## Directions
Please, without the pictures, restate every entry exactly.

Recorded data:

..........

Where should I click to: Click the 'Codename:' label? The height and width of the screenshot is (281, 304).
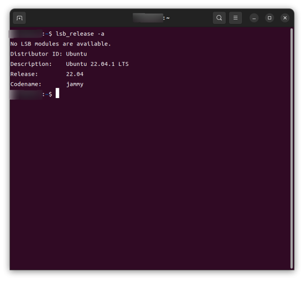pos(26,84)
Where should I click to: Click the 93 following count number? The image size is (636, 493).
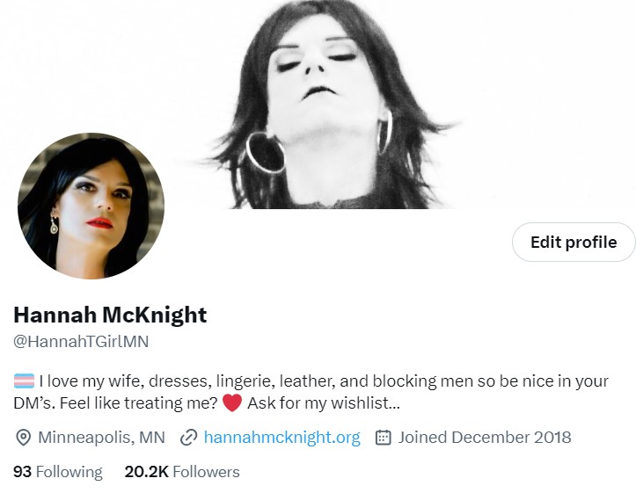(x=22, y=472)
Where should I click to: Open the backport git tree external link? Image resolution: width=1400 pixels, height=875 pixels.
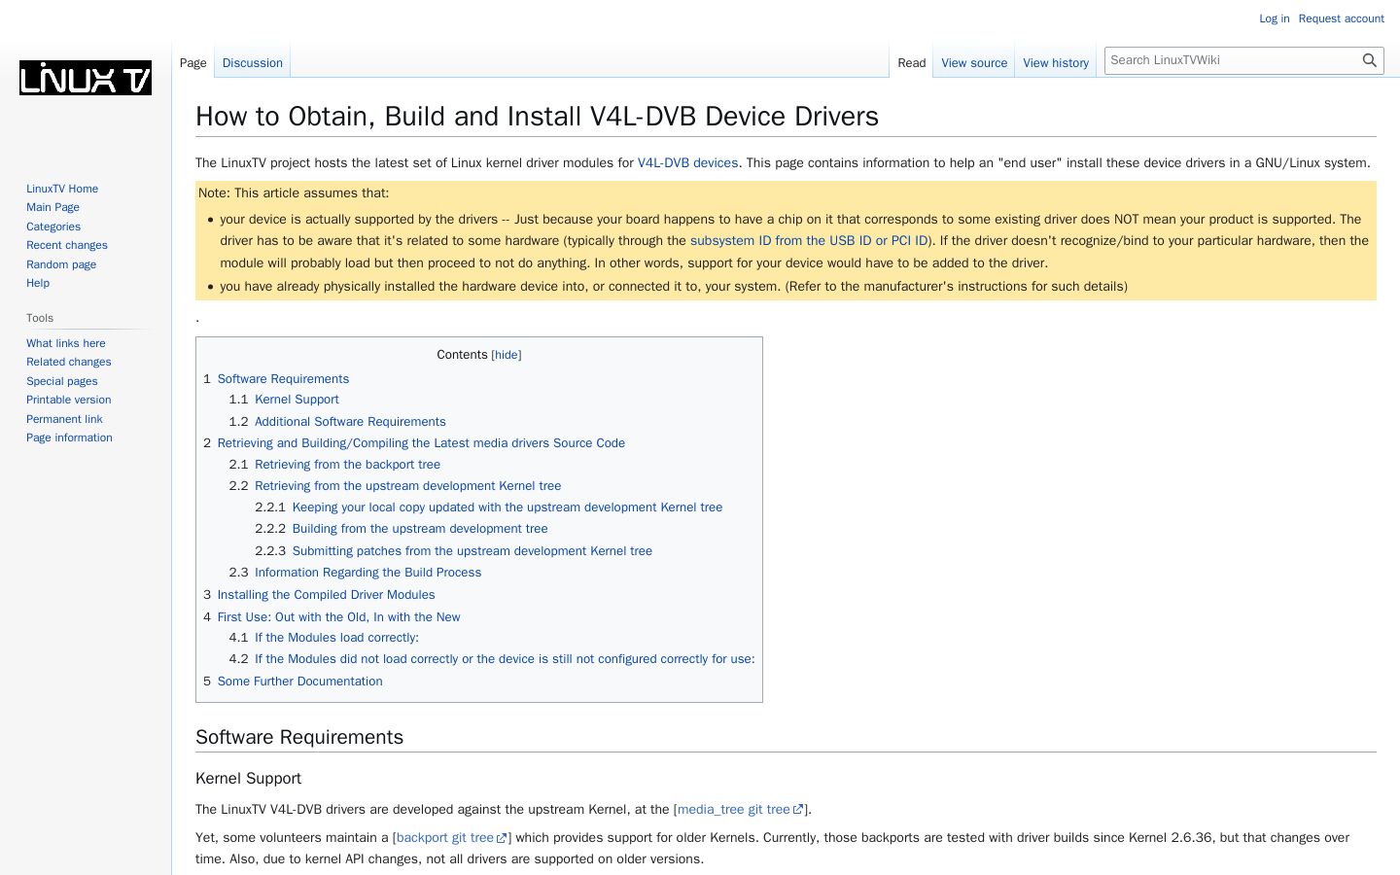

..........

## Result for this exercise
Where should I click to: Click the 'Codename:' label? The height and width of the screenshot is (281, 304).
pos(26,84)
Where should I click to: Click the 93 following count number? The image size is (636, 493).
(x=22, y=472)
Where should I click to: Open the backport git tree external link? Image resolution: width=1400 pixels, height=875 pixels.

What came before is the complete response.